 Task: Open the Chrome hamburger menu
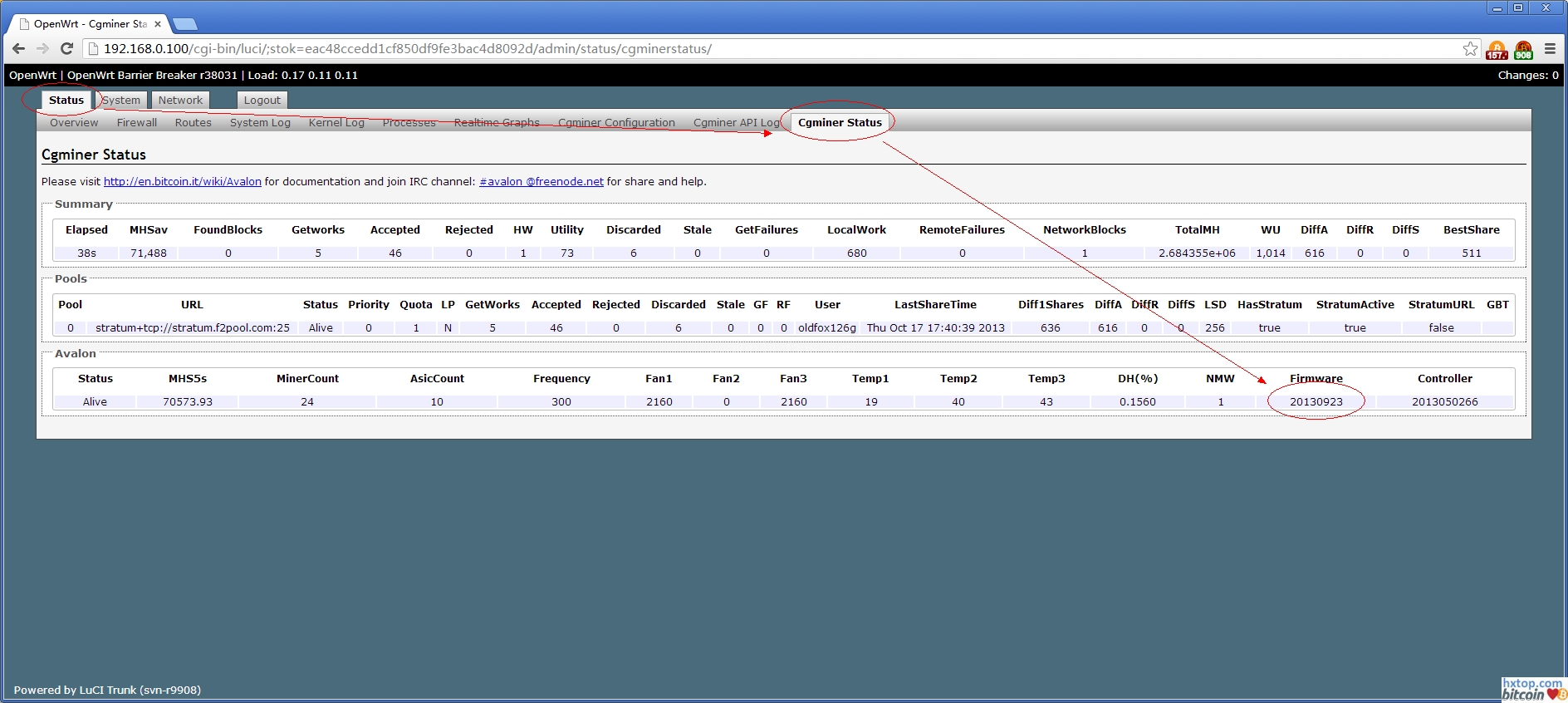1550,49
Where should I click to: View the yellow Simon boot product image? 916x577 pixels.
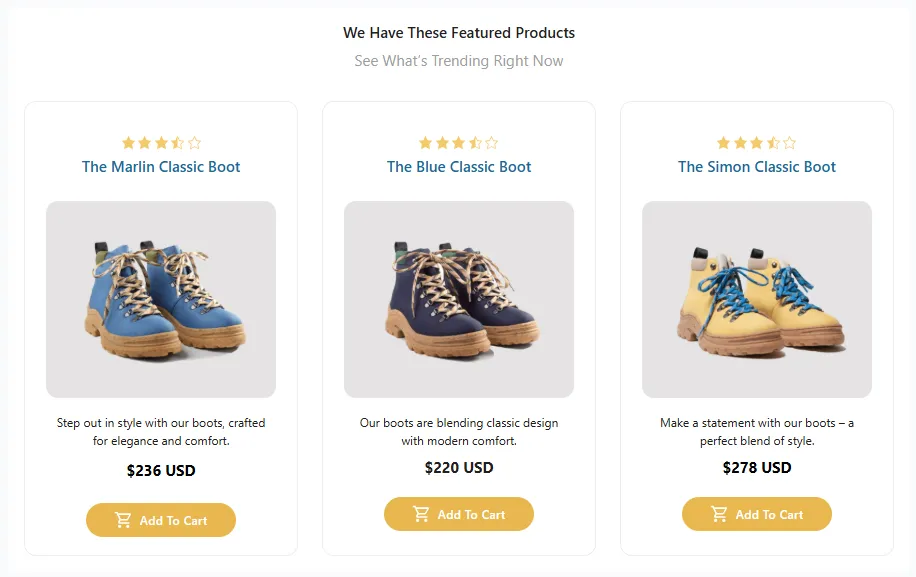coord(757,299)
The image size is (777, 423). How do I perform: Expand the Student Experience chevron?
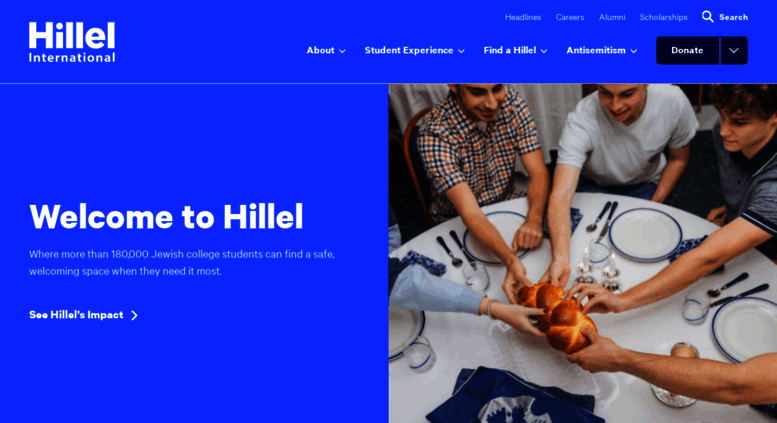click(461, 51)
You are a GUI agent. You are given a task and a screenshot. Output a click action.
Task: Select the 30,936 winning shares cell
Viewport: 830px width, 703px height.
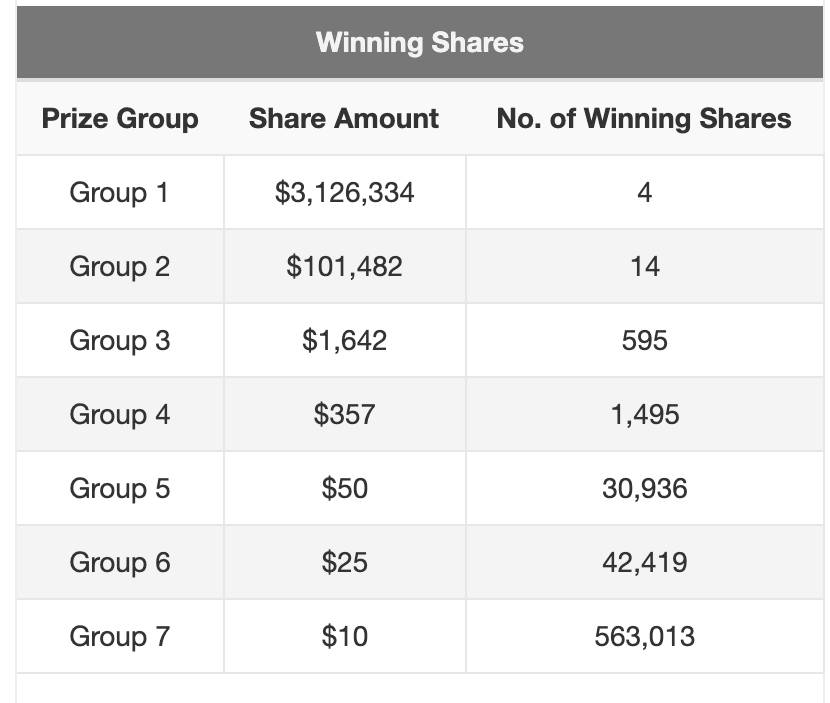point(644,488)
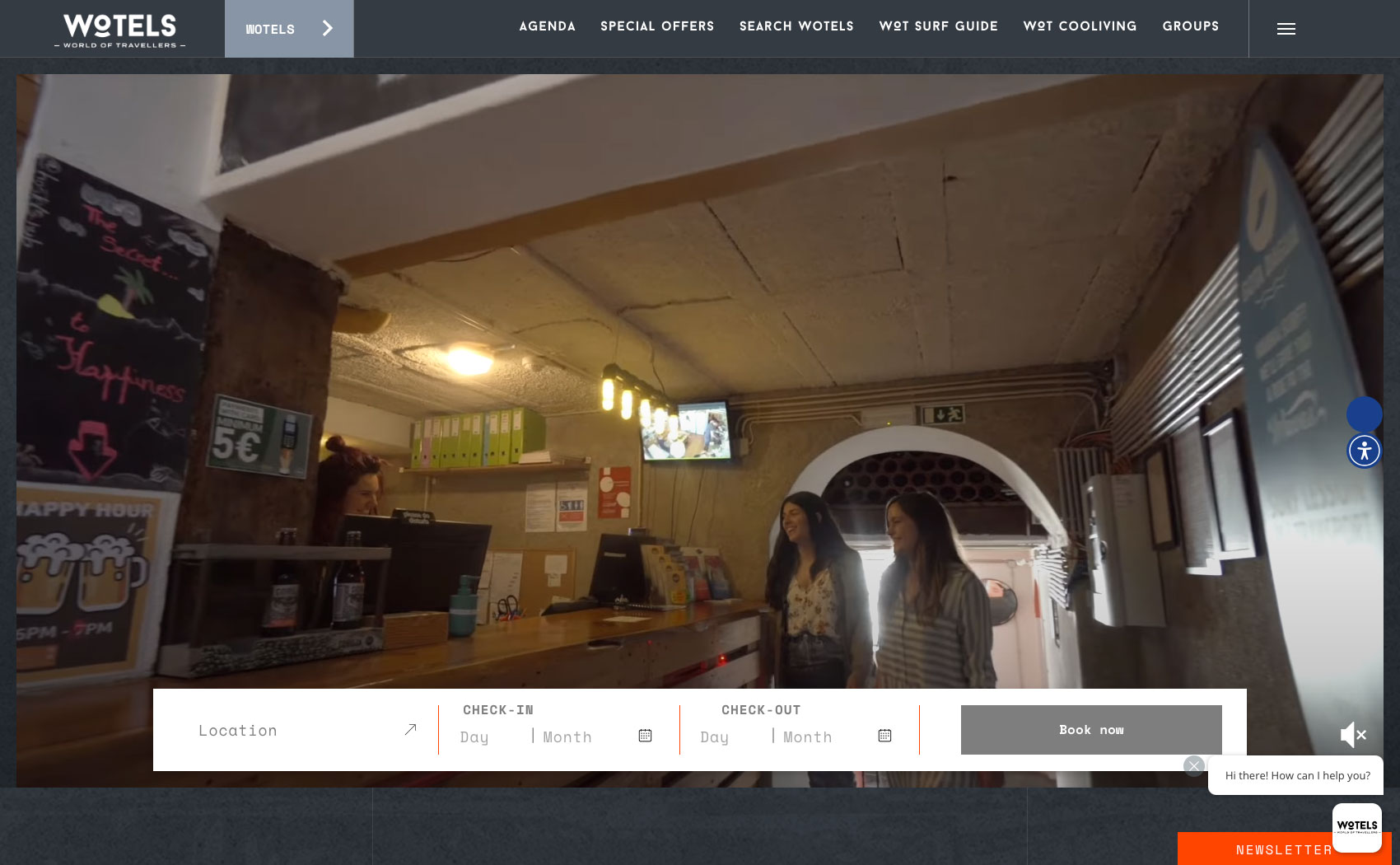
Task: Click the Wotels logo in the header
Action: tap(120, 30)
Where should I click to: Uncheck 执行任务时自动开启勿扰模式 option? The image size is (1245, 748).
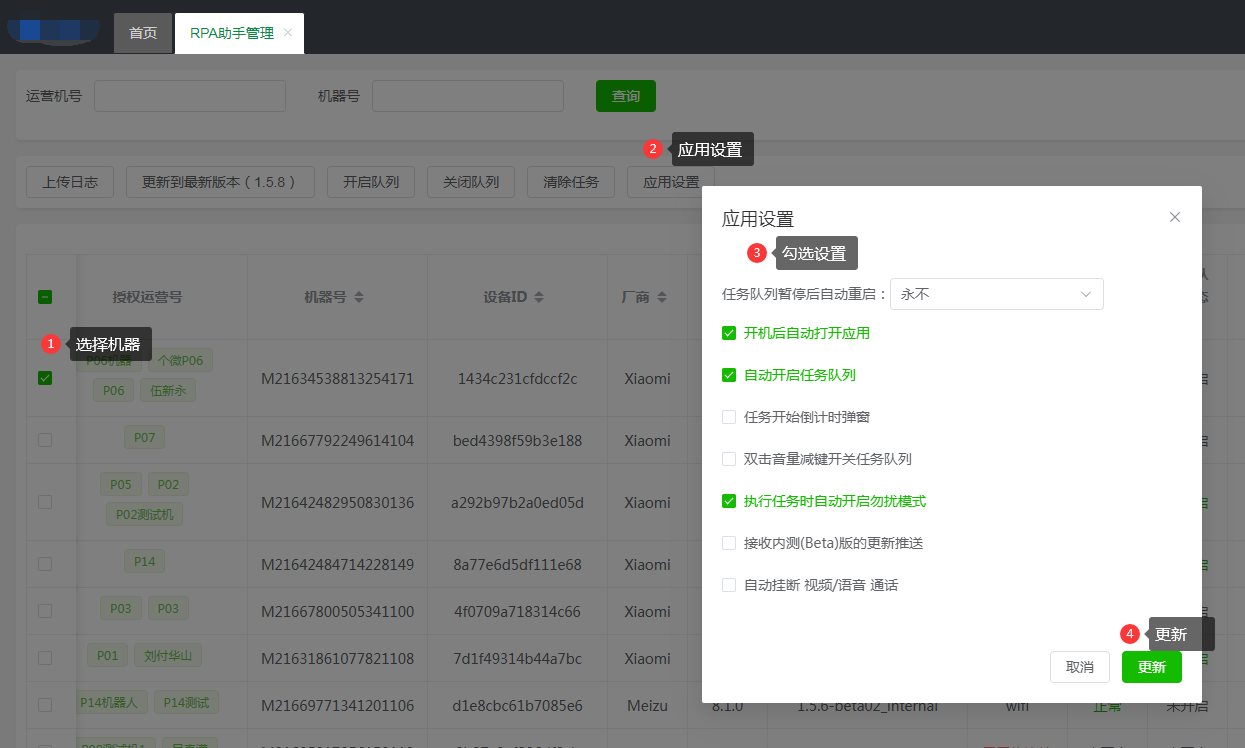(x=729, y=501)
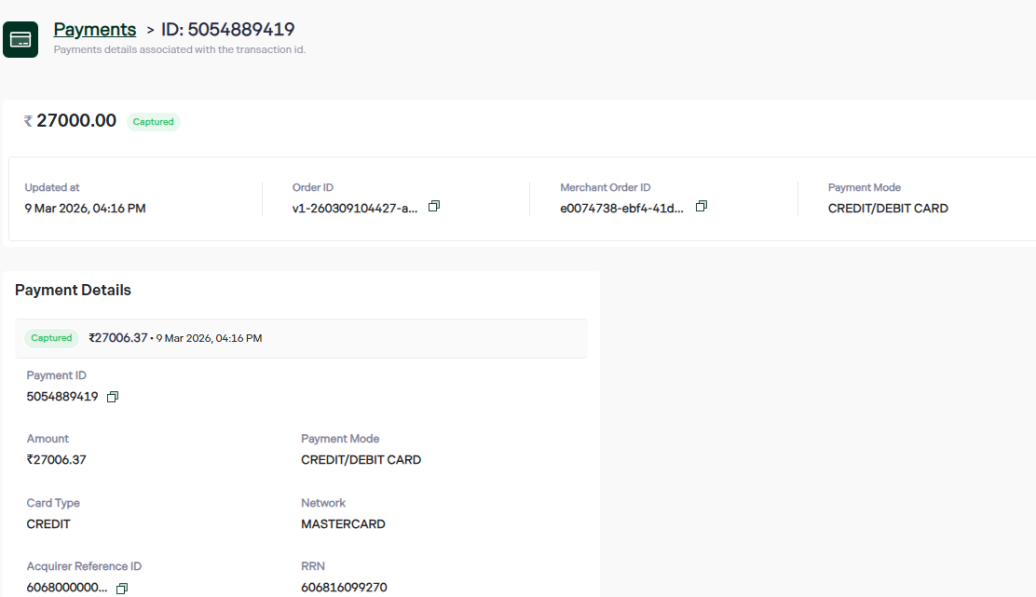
════════════════
### ACTIVITY
Exactly as they appear above, give the records again, without their pictures.

### SOLUTION TO THIS TASK
 Task: Open the Chrome hamburger menu
1550,49
Where should I click to: View the yellow Simon boot product image? 916x577 pixels.
coord(757,299)
The image size is (777, 423). How do I perform: Expand the Student Experience chevron?
click(461, 51)
You are a GUI agent. You are given a task and a screenshot. Output a click action.
Task: Select the 30,936 winning shares cell
Viewport: 830px width, 703px height.
point(644,488)
Task: Click the Wotels logo in the header
Action: tap(120, 30)
Where should I click to: Uncheck 执行任务时自动开启勿扰模式 option? The image size is (1245, 748).
(x=729, y=501)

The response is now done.